Эти люди действовали в одиночку, но заставили их так действовать одни и те же обстоятельства. Поэтому когда обстановка их свела, они сразу достигли взаимопонимания. Ежевечерне они собирались в моей комнате, усаживались прямо на полу. И я просвещал их политически. Застрельщиком этих встреч был, как это ни странно, профессиональный заключенный. К тому времени ему было около пятидесяти, и он уже тридцать четыре года провел в колониях, лагерях и тюрьмах. Был он фактически неграмотен, мог только читать по складам и писать каракулями. Но при этом чрезвычайно любознателен. Во время бесед смотрел мне в рот и буквально засыпал вопросами. Для меня было ясно, что, встретившись на воле, эти люди тоже нашли бы общий интерес. Но они не встретились там. Почему? Потому, прежде всего, что условия жизни не позволяют увидеть своих однодумцев. В обычной жизни царит ложь, люди не рискуют высказывать свое несогласие с правящей элитой, боясь репрессий. Вот и пытаются искать единомышленников листовками. Но стоит выпустить хотя бы одну, как огромный аппарат госбезопасности бросается на поиски создателей и распространителей и быстро вылавливает их.
И в душу мою закрадывается сомнение: «А стоило ли лезть в подполье? Единомышленников там не найдешь. В ПОДПОЛЬЕ МОЖНО ВСТРЕТИТЬ ТОЛЬКО КРЫС, а единомышленников надо искать в народе». Я невольно вспоминаю свое выступление на партийной конференции. Выступление беззубое, поверхностное и не поднимает главных вопросов. Листовки мои по сравнению с ним — глубокие, обстоятельные политические произведения. А результаты?! О выступлении почти мгновенно узнала вся страна. После конференции люди встречали меня на улице, жали руку, говорили: «Спасибо! Правду в глаза прямо сказали». Больше половины делегатов прислали письма-протесты в МК, слух о выступлении пронесся по всей КПСС. Многие из давних моих сослуживцев слали письма-поздравления за выступление.

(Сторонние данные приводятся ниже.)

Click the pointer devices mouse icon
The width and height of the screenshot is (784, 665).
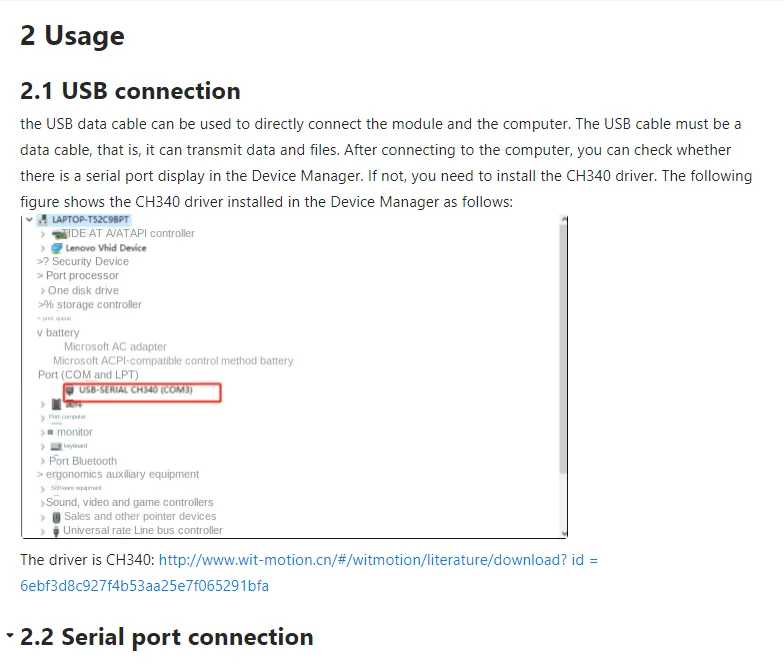tap(56, 517)
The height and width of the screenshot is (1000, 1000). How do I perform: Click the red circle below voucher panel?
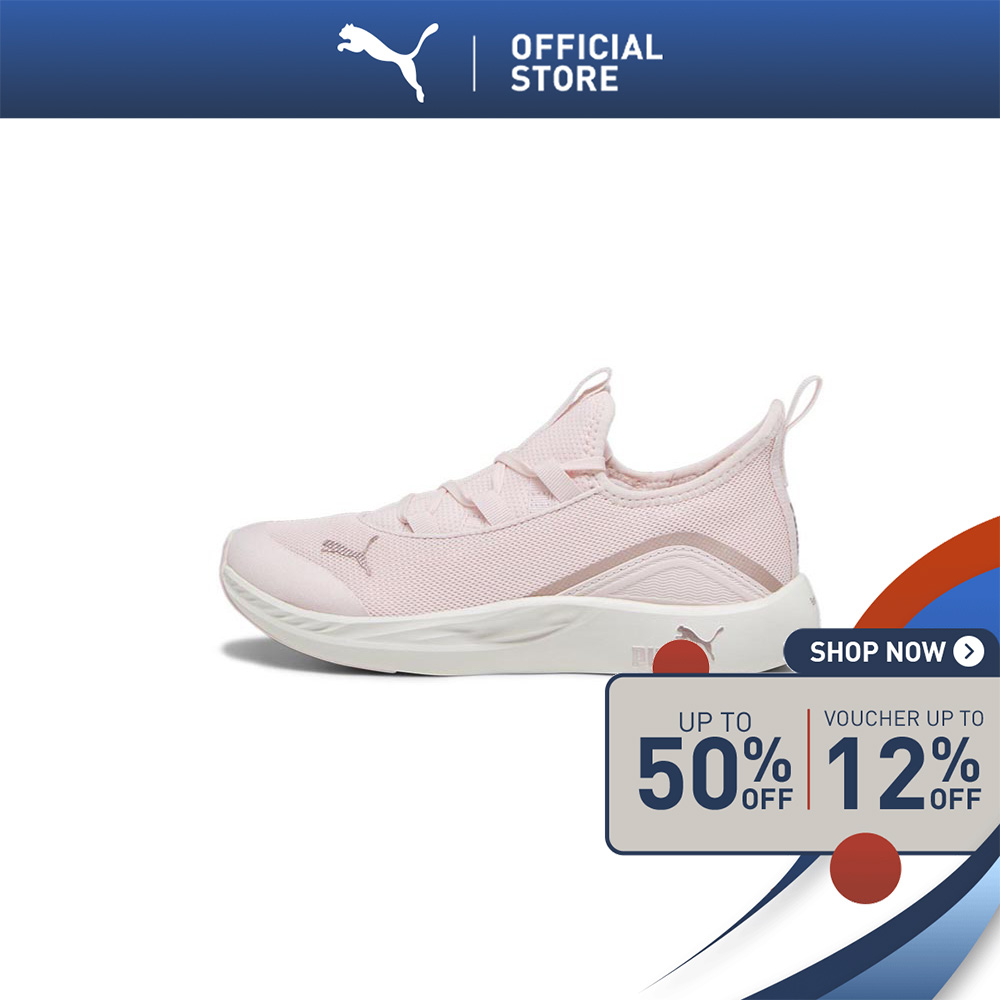(865, 868)
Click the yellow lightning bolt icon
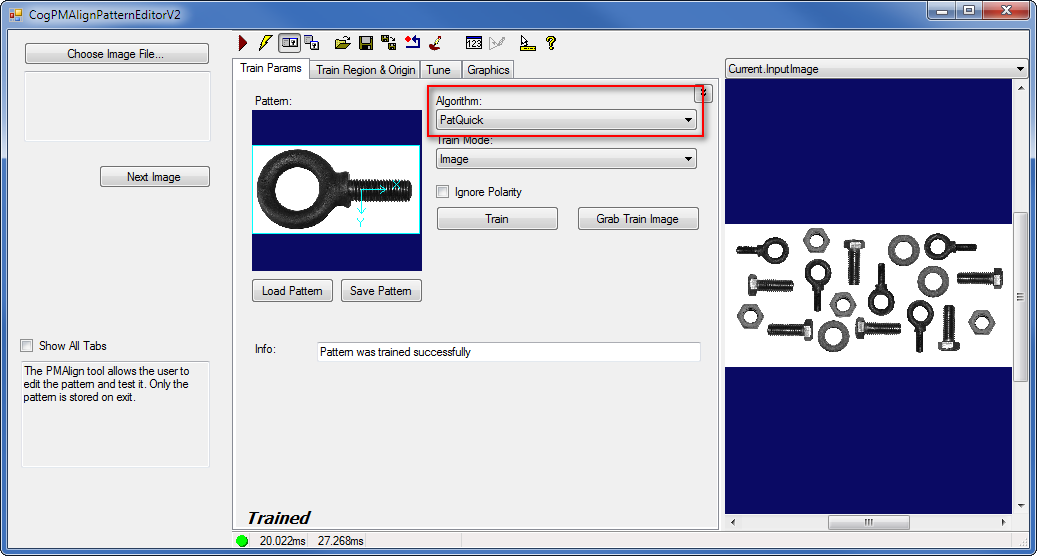The image size is (1037, 556). coord(264,43)
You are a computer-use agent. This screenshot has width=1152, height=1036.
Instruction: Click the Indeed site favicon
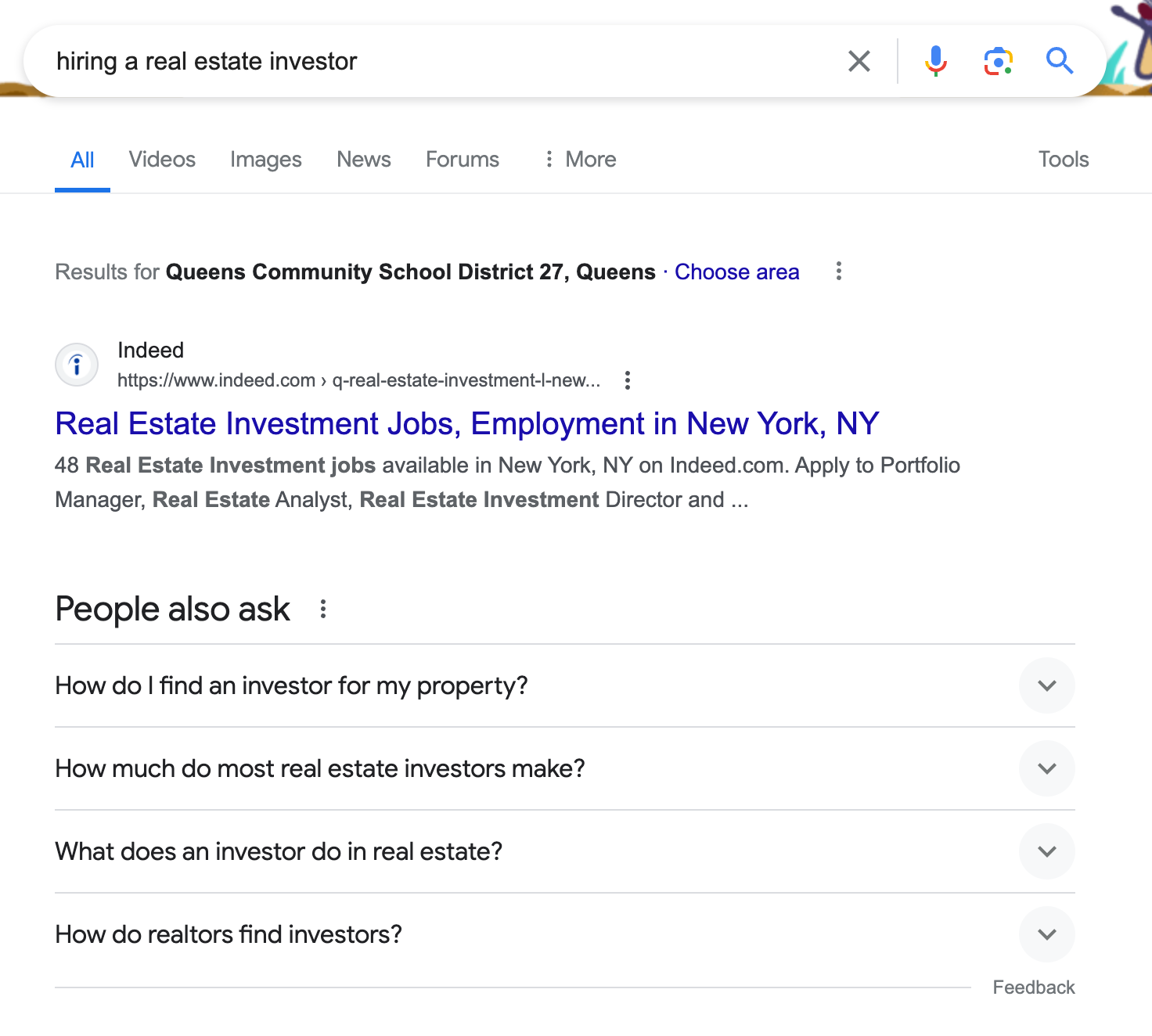[x=76, y=365]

На Дальнем Востоке, куда меня послали в «ссылку», все знали о выступлении и встретили меня с симпатией. А листовки? Они стали известны самое большее нескольким десяткам человек и были уничтожены. Вряд ли кто рискнул сохранить такую крамолу.

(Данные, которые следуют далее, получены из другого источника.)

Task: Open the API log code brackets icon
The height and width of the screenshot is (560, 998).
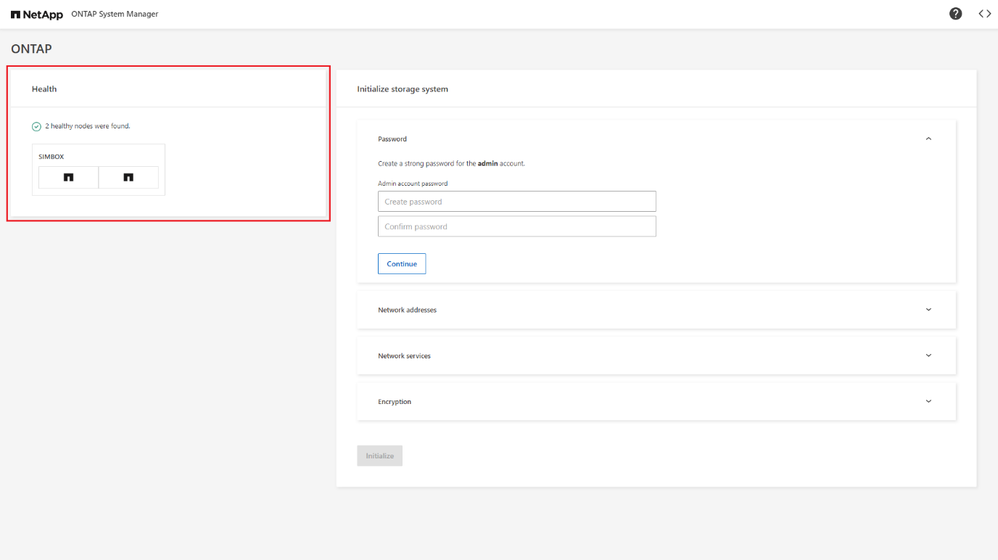Action: [984, 14]
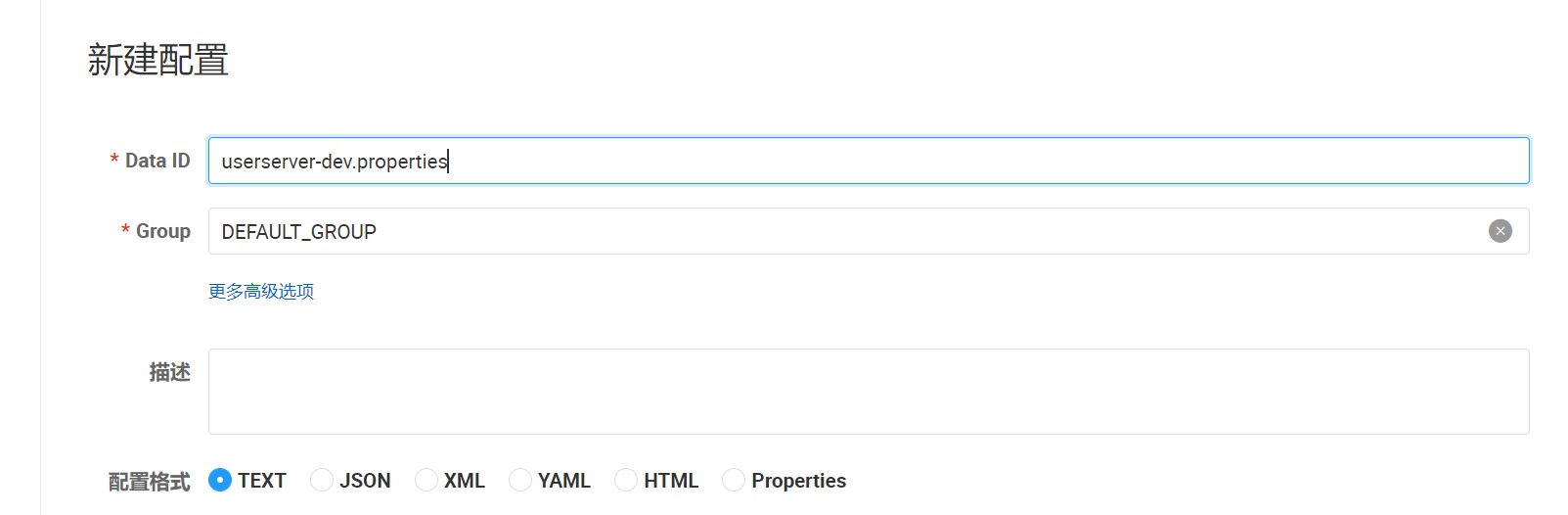Choose the JSON format radio button
The height and width of the screenshot is (515, 1568).
[322, 480]
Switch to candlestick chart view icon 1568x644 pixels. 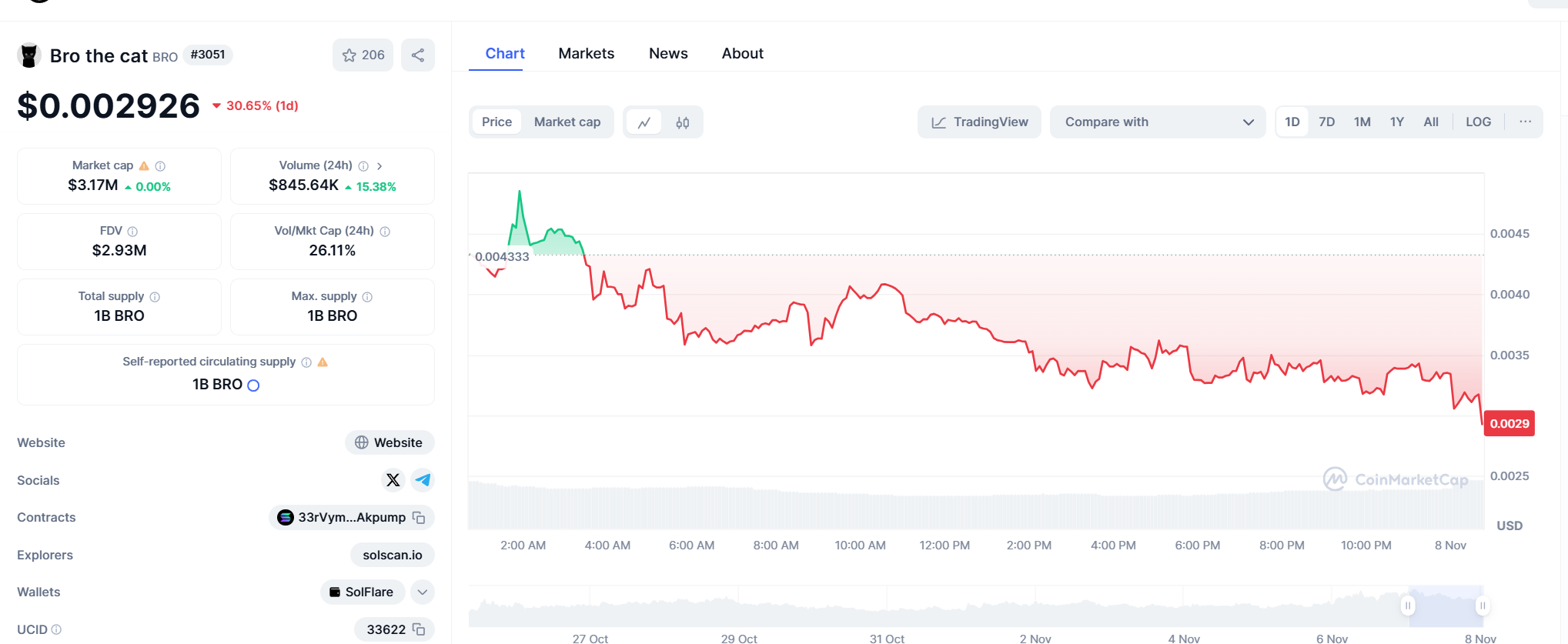[x=683, y=122]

Значит, тот, кто сейчас хочет бороться с произволом, должен уничтожить в себе страх к произволу. Должен взять свой крест и идти на Голгофу. Пусть люди видят, и тогда в них проснется желание принять участие в этом шествии. Народ увидит его участников и пойдет к ним. Открытые выступления привлекают новые силы, уход в подполье увеличивает опасность ареста, не суля при этом роста сил. С такими убеждениями я мог бы сказать, что действия свои считаю ошибочными. И это не было бы ложью, а мне открывало почти верный путь к освобождению.

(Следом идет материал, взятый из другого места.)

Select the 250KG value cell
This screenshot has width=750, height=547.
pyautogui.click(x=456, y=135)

Но поступить так я не мог. Во-первых, потому что недостойно признавать ошибки, когда горло твое находится под ножом гильотины. Во-вторых, «психиатры» института, а вернее, их хозяева настолько опытны, что одним этим они не удовлетворились бы. Потребовали бы анализа ошибок. От этого, правда, можно было уклониться, сославшись на то, что не сознавал в то время действительности. Но если бы после этого потребовали написать, что ты действовал в состоянии невменяемости, от этого отказаться уже оснований не было бы. А написать так означало наступить самому себе на горло, изменить делу, которому ты начал служить, отказаться навсегда от борьбы со злом и перестать уважать самого себя. Поэтому я решил не говорить о своей ошибке. И это, пожалуй, было единственное разумное решение мое после ареста. Если бы я, продолжив петушиться, высказал. Кантову и свои суждения о подпольной и открытой борьбе, то трудно даже представить, в сколь тяжелые условия попал бы я. Мне бы нашли местечко еще получше, чем покушавшемуся на Брежнева Ильину. Благодарю Бога, что удержал язык мой неразумный и ограничил мою доверчивость к «своим однопартийцам», фактическим душителям народа.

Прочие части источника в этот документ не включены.